At the beginning of April, the government of Nepal put together an immediate ban on the popular battle royale game, PlayerUnknown’s Battleground. Proponents of the ban stated their reasoning as protecting children and teenagers from the addictive nature of the game. The ban went into effect on April 11, and the Nepal Telecommunications Authority “directed all internet service providers, mobile operators and network service providers to block streaming of the game,” according to Sandip Adhikari, deputy director of the NTA, in an article by Reuters.
Now, just about two weeks later, the Supreme Court of Nepal ruled the ban unconstitutional, and just like that, PUBG is legal again, according to an article by The Himalayan Times. When the ban came into effect, petitioners argued that the ban violated Nepal’s constitution on the grounds of restriction of freedom of expression, an argument that would be held up by the Court. “The court observed that it decided to stay the ban imposed by Kathmandu District Court and subsequent orders passed by the government agencies on the basis of Kathmandu District Court order because if the ban was allowed to remain in effect, it could adversely impact people’s rights to freedom,” reads the article.
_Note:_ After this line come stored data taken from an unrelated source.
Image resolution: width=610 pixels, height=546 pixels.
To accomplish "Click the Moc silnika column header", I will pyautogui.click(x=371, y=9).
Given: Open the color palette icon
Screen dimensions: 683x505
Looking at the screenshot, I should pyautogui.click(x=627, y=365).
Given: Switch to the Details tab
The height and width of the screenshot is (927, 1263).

Nepal is not the first country to ban and un-ban games like PUBG, surprisingly enough. Last month, the Gujarat government in India also banned the game and shortly rescinded it. However, nearly 20 people were reportedly arrested in violation before that. More recently, Iraq’s Parliament had a vote to ban both PUBG and Fortnite, as well as other similar games, which passed unanimously on April 17. Lawmakers cite similar concerns as the Nepal ban, with the game’s effect on children a central issue. While that ban still currently stands, it may not be a stretch of the imagination to believe it’s only a matter of time before it is recalled like the others.